Source records section start

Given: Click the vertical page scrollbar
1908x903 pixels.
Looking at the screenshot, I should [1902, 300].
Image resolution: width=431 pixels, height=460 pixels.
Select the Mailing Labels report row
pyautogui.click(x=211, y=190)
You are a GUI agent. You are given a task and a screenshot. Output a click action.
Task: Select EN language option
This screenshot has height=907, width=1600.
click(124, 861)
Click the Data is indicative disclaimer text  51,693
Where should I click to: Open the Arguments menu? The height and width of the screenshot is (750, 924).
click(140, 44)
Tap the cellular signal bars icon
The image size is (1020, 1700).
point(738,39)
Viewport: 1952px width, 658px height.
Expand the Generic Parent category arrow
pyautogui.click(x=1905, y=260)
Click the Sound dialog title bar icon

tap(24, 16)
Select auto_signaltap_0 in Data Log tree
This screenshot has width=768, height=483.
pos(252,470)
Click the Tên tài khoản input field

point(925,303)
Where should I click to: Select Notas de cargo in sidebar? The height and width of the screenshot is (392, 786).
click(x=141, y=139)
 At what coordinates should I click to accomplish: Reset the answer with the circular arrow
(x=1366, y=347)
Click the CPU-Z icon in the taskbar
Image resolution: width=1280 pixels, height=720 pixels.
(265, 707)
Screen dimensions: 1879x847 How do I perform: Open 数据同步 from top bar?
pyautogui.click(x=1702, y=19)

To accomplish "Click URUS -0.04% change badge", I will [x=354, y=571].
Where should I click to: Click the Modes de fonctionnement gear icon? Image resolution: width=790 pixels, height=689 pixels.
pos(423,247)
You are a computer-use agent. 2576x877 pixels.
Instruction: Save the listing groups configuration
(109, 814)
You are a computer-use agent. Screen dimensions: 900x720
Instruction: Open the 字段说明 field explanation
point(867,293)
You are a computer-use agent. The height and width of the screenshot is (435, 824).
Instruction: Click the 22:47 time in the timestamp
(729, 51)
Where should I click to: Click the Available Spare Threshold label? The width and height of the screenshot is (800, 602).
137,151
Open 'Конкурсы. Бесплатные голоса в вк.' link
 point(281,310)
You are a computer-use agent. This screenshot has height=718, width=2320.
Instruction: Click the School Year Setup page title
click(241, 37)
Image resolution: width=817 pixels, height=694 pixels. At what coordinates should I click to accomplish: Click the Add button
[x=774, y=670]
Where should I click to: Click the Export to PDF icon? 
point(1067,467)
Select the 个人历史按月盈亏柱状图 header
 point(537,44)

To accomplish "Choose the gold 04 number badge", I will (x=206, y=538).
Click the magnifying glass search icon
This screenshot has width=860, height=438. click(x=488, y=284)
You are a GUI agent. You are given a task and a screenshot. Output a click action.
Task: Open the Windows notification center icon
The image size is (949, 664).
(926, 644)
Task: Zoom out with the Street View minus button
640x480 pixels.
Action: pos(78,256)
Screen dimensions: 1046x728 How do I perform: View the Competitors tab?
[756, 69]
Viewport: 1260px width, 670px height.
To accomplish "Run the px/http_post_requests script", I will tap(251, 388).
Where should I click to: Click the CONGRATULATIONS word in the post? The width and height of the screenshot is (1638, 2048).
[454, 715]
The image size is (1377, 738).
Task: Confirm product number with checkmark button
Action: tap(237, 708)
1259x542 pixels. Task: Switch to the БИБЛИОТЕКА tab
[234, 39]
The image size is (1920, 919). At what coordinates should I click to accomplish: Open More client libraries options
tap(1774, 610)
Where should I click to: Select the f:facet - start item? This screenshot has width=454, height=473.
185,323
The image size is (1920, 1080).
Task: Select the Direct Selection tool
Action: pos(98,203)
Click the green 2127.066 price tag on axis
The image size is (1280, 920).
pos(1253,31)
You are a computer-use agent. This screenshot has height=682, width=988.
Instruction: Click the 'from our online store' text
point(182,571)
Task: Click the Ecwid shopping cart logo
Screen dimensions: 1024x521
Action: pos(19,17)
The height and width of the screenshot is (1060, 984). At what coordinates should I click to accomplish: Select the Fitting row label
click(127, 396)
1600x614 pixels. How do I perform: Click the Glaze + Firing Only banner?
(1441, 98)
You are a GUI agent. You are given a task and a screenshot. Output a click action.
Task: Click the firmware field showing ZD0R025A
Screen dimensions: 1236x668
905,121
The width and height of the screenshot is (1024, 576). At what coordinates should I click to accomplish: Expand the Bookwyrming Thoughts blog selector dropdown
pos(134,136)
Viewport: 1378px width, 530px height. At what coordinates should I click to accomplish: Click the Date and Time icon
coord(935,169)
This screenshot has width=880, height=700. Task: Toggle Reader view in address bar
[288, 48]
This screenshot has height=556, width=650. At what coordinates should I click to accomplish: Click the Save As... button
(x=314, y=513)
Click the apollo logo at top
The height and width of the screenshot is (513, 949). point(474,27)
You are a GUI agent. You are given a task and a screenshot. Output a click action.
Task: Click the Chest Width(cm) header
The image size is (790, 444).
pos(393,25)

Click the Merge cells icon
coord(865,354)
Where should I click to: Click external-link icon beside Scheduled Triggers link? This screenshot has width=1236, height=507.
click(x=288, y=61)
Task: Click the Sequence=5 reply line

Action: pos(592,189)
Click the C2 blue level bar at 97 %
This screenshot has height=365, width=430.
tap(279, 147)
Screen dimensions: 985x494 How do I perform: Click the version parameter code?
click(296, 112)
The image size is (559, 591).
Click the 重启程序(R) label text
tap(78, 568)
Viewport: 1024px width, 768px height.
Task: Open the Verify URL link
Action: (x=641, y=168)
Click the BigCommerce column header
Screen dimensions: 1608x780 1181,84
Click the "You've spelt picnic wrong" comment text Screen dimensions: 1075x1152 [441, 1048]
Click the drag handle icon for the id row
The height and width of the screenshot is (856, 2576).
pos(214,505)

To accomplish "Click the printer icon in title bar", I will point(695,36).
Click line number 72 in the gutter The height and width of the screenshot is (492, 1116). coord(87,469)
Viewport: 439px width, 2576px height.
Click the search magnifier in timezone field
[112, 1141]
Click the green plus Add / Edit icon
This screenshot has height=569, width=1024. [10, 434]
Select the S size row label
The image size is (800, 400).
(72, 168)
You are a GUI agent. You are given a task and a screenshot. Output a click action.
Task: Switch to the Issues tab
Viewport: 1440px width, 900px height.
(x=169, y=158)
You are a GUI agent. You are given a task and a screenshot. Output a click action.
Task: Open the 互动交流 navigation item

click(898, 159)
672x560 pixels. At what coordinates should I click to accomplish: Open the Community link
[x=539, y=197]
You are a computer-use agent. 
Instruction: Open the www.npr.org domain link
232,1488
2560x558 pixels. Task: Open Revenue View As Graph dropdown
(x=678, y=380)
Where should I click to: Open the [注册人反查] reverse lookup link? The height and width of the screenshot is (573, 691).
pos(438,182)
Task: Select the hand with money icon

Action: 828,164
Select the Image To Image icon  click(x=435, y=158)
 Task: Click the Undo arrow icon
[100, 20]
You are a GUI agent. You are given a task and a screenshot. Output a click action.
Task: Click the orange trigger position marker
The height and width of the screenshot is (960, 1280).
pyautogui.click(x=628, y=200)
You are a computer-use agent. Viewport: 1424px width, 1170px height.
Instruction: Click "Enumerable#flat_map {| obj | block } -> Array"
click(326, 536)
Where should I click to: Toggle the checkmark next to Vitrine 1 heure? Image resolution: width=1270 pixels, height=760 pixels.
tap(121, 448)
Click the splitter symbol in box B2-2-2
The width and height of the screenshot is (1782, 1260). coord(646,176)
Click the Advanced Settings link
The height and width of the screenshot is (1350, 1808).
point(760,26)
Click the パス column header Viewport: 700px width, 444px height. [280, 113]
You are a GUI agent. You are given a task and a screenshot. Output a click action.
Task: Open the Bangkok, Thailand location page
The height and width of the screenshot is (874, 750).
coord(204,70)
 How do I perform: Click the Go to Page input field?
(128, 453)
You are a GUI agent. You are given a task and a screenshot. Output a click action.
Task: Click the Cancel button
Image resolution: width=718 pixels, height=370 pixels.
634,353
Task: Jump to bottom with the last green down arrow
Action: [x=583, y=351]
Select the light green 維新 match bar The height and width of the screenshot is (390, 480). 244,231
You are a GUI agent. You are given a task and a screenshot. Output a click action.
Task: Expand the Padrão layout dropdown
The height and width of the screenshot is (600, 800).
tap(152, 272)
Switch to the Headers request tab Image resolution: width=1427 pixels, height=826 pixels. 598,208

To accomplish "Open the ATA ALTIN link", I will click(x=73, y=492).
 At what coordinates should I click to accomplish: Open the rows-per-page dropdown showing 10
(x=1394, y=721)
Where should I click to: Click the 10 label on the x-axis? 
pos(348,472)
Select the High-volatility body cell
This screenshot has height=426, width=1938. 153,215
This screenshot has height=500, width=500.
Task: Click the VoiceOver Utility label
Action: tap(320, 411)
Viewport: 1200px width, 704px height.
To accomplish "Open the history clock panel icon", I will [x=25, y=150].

Source records section end

Task description: Copy out, from the listing above, every line that contains the string "Data".

Solution to this problem:
Click the Data is indicative disclaimer text  51,693
Select auto_signaltap_0 in Data Log tree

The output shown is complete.